نکاتی دربارۀ نگارش فارسی، تایپِ درست و ترجمه (اکبر خرّمی)

پارسی، ترجمه و ویرایش

نکاتی دربارۀ نگارش فارسی، تایپِ درست و ترجمه (اکبر خرّمی)

ترجمۀ پیشرفته (۲) – متن شمارۀ ۱

ترجمۀ پیشرفته (۲) – متن شمارۀ ۱


یکشنبه، ۴ مهر ۹۵


Leslie Mason’s wife had been pretty and now, a middle‑aged woman, was still comely. She was nearly as tall as he, with blue eyes and soft brown hair only just streaked with grey. She was inclined to be stout, but her height enabled her to carry with dignity a corpulence which a strict attention to diet prevented from becoming uncomfortable.

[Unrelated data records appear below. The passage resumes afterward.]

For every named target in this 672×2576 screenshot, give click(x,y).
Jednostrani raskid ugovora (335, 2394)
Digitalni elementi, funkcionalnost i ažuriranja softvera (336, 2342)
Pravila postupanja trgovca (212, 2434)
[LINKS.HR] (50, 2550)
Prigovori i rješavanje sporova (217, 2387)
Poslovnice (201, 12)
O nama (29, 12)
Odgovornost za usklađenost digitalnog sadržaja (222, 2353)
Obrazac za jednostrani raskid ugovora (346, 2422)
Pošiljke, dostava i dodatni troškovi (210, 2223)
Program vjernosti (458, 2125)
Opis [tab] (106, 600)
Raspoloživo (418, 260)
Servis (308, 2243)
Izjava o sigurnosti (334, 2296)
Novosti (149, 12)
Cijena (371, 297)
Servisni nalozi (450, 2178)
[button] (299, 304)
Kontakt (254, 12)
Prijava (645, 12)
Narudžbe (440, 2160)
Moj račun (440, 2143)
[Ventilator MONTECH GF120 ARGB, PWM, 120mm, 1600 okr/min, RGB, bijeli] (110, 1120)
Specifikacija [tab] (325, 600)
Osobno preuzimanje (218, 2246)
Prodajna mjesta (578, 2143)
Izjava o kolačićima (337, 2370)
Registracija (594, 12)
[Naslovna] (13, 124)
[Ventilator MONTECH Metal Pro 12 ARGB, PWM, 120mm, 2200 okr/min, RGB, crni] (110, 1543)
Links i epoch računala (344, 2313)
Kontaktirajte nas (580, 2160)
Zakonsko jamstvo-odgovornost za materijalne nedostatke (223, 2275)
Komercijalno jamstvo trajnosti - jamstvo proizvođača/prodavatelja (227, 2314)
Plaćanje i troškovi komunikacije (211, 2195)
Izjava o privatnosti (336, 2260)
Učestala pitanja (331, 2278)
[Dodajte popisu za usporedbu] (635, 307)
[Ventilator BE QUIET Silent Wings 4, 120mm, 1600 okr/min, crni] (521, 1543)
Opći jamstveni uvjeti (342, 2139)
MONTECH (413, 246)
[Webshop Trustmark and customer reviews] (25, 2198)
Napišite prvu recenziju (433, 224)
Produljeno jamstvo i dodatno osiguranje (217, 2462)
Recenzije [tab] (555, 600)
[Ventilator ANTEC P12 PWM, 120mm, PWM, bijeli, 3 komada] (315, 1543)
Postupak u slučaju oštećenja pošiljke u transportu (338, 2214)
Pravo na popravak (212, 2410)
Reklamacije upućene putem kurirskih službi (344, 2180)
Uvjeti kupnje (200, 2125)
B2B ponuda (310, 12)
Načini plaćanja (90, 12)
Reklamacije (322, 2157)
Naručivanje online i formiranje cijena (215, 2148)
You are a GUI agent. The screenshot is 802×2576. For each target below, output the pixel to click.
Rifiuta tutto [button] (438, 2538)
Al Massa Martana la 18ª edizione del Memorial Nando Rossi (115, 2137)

She had a broad brow, an open countenance and a diffident smile. Though she got her clothes in Paris, not from one of the fashionable dressmakers but from a little woman round the corner, she never succeeded in looking anything but thoroughly English. She naturalised whatever she wore, and though she occasionally went to the extravagance of getting a hat at Reboux’ she had not sooner put it on her head than it looked as if it had come from Army and Navy Stores. She always looked exactly what she was, an honest woman of the middle class in easy circumstances. She had loved her husband when she married him and she loved him still. With the community of interests that existed between them it was no wonder that they should live in harmony. They had agreed at the beginning of their married life that she knew more about painting than he and that he knew more about music than she, so that in this matters each bowed to the superior judgment of the other.